Orthodox doctors (‘scuse the alliteration) and advocates of alternative medicine can’t seem to agree on whether magnetic therapy works. But while the jury may still be out, it seems that there are a couple of things that may be said with confidence. The first is that in the world of doctors, pharmaceutical companies and Big Business medicine, the orthodox view prevails. That is, you can’t get magnetic therapy – let alone magnetic bracelets – on the NHS! But secondly – I would say this is more important – in the realm of public opinion, there is increasing acceptance of magnetic therapy, at least for pain relief. (There is no widespread acceptance that magnetic jewellery can actually cure ailments.)
It is therefore quite surprising that Wikipedia – an encyclopaedia of the people, by the people, for the people – should characterize Magnet Therapy as “pseudoscientific”. Has no one tried to challenge this sweeping statement? After all, in theory, anyone can contribute to Wikipedia. Well guess what? Somebody tried. They checked out Wikiepdia’s own sources and found that one of the articles that Wikipedia used to justify its scepticism said something quite different:
For osteoarthritis, the evidence is insufficient to exclude a clinically important benefit, which creates an opportunity for further investigation.” [Emphasis added]
And they changed the article accordingly, explaining why in an attached note. But the main author of the article wasn’t having it and simply removed the sentence! So someone else put it back in abbreviated form and pointed out that (again!) that the added sentence was taken directly from the source that the original author had already cited.
But again the original author removed it! Having said that, the author also realized that he (she?) was skating on thin ice so they threw in another reference, this time to a 2012 study on magnetic therapy in osteoarthritis that was supposed to strengthen their case.
However, even this 2012 study was a little more balanced and nuanced than the original author implied. It contained the following:
There is not sufficient evidence to recommend any of the practitioner-based complementary therapies considered here for the management of OA, but neither is there sufficient evidence to conclude that they are not effective or efficacious. [Emphasis added]
It seems that there was a raging gulf between what the author was saying and what his sources actually claimed. In fact both studies cited by the author suggested that magnetic therapy does work, but this was qualified by them both noting that the studies that purported to prove this were small.
The other main argument they use to question the favourable studies was the difficulty in conducting a double-blind study because the subjects can easily check if the magnets are real by holding them to a ferrous surface.
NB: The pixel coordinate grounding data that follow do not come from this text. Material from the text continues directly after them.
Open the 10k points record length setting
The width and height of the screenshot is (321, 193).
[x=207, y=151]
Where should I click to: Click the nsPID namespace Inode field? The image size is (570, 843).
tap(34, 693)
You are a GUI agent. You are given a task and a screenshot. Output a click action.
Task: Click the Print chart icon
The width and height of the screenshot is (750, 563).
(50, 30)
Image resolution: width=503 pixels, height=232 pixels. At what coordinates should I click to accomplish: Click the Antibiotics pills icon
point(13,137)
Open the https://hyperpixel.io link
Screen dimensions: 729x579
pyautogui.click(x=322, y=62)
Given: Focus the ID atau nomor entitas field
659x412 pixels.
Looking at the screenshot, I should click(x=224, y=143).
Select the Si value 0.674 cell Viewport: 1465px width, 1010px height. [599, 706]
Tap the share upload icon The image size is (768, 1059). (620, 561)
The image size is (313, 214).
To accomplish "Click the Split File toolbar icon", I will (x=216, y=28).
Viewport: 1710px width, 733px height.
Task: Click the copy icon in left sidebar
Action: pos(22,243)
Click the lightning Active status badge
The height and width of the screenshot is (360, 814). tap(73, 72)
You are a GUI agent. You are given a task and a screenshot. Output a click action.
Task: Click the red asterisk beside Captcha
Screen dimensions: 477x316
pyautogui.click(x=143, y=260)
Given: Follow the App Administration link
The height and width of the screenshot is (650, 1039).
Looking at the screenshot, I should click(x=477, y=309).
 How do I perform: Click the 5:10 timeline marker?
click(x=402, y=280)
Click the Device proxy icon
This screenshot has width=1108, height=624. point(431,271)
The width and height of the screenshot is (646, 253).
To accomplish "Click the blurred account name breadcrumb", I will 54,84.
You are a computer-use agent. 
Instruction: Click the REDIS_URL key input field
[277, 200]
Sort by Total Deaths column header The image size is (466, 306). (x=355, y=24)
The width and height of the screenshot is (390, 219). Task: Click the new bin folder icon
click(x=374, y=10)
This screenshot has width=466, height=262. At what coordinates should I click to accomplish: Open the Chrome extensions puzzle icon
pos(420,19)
But surely if people agree to participate in a study then they would hardly go out of their way to undermine the results by cheating. But then, another article suggested that they might be getting information subconsciously:
Perhaps subjects with magnetic bracelets subconsciously detected a tiny drag when the bracelets were near ferromagnetic surfaces (which are ubiquitous in modern life), and this distracted or otherwise influenced the perceived pain.
This is basically arguing that the patient started off thinking the magnet was fake, then found out subconsciously that it was actually a genuine magnet and then felt better (again subconsciously) because of this subconscious discovery! And that is a scientific approach?
If we don’t leap through hoops or mold the facts to fit the theory, we must accept the evidence of these studies: magnetic therapy works for pain relief – and that’s a proven fact.